There’s a sense in which this denial of a US preemptive strike option appears to underpin the KN-23’s rationale. The US strategic posture, not just with regard to Korea, is based upon the idea of dominance across the full spectrum of operations known as “full spectrum dominance”. There’s a sense in which full spectrum dominance merges with the cold war era concept of dominance on all the rungs of the escalation dominance. The May 4 and May 9 KN-23 tests were accompanied by test firing of two distinct Multiple Launch Rocket Systems and, definitely on May 9, with firing of self propelled artillery to boot. This suggests a measure of operational integration or jointness to use Pentagonese.

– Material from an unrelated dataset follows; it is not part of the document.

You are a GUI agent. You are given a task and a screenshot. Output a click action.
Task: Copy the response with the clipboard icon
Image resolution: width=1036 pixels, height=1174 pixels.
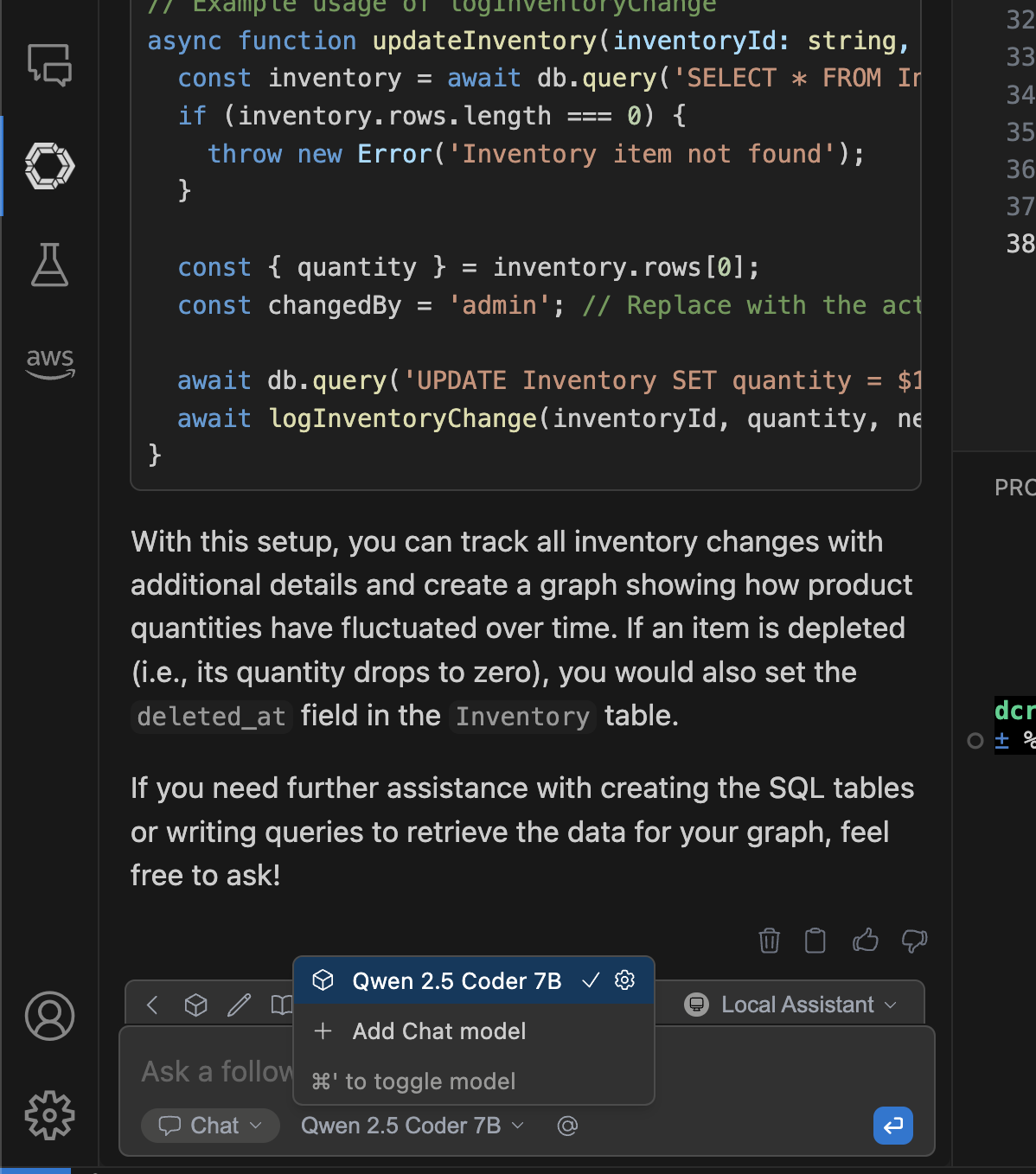(x=815, y=941)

Both occurred on distinct, East and West, possible axes of the pincers of OPLAN 5027, the US operational plan for a second Korean war. That plan, reportedly, envisages pincering Pyongyang in offensive operations to end the North Korean regime and, presumably, the North Korean state. First a Blitzkrieg and then an Anschluss as it were.

Preemptive strike options in a crisis would, presumably, feature in such a plan. We know of South Korea’s Kill Chain and KAMD concepts, for instance. The KN-23 could well be Pyongyang’s way of saying that in this spectrum of conflict Washington does not have a viable preemptive strike option. That is on this rung of the escalation ladder North Korea can go toe-to-toe with Washington and Seoul so thus denying the Pentagon full spectrum dominance. The KN-23 might also be concerned with Anti Area/Access Denial, through attacks on massed land and maritime forces, so complicating the drawing of the pincers of OPLAN 5027. My reading of the KN-23 goes something like this; the United States wants to retain escalation dominance on the Korean peninsula and North Korea wants to deny Washington that capability.

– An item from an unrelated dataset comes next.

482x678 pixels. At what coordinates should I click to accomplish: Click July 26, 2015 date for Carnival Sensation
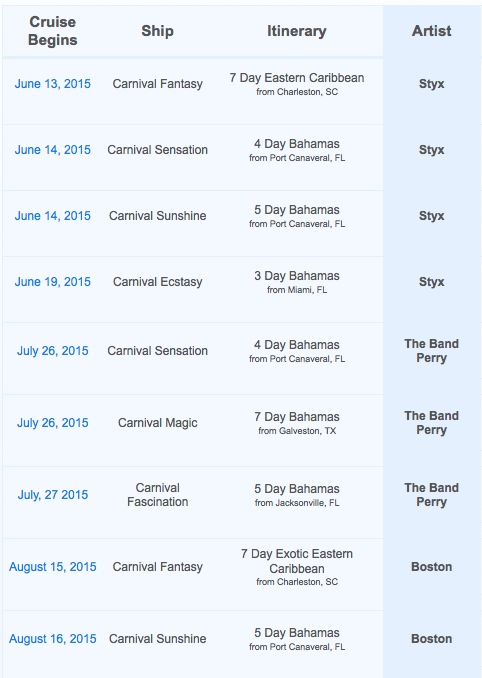coord(53,351)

It’s that mutual dynamic that is destabilising not North Korean actions alone. The conception of stability that Kim and Hanham have is the standard, widely shared, imperial one that equates stability with the ability of Washington to engage in escalatory strikes of its own so that it might impose its will upon an adversary at low cost.

Consider the policy recommendations that Kim and Hanham make. They call for,

“While it will be challenging to garner Chinese and Russian support, the Council should now take a stronger stand, strengthening enforcement of existing sanctions (including coal, petroleum, seafood, textiles, minerals, and overseas labor) because of the threat posed by these missiles.”

There are parts of North Korea not far from famine, and the food situation in the country is not what is to be associated with human dignity. Yet Kim and Hanham’s suggestion would make that situation worse, note the part about seafood which calls for tightening restrictions on food explicitly. I’ll leave it to the reader to consider further the moral odiousness of a call to make life for hungry North Koreans tougher because their government has developed a missile which makes it “inherently more difficult for the United States to preemptively strike.”

It is obvious to anyone that has been paying a milliseconds worth of attention to the situation on the Korean peninsula that a further tightening of sanctions will only escalate the current standoff. That is, Kim and Hanham’s suggestion will increase instability and in itself is destabilising. However, on the operative concept of stability which equates that concept with US freedom of action then what Kim and Hanham are calling for makes perfect sense. It’s long been a staple of US imperial power that from time to time Washington needs to create instability in order to create stability. By stability of course is meant in the operative, not literal, sense.

If you want what Kim and Hanham call “a great big nuclear war” just follow their recommendations, you can’t go wrong.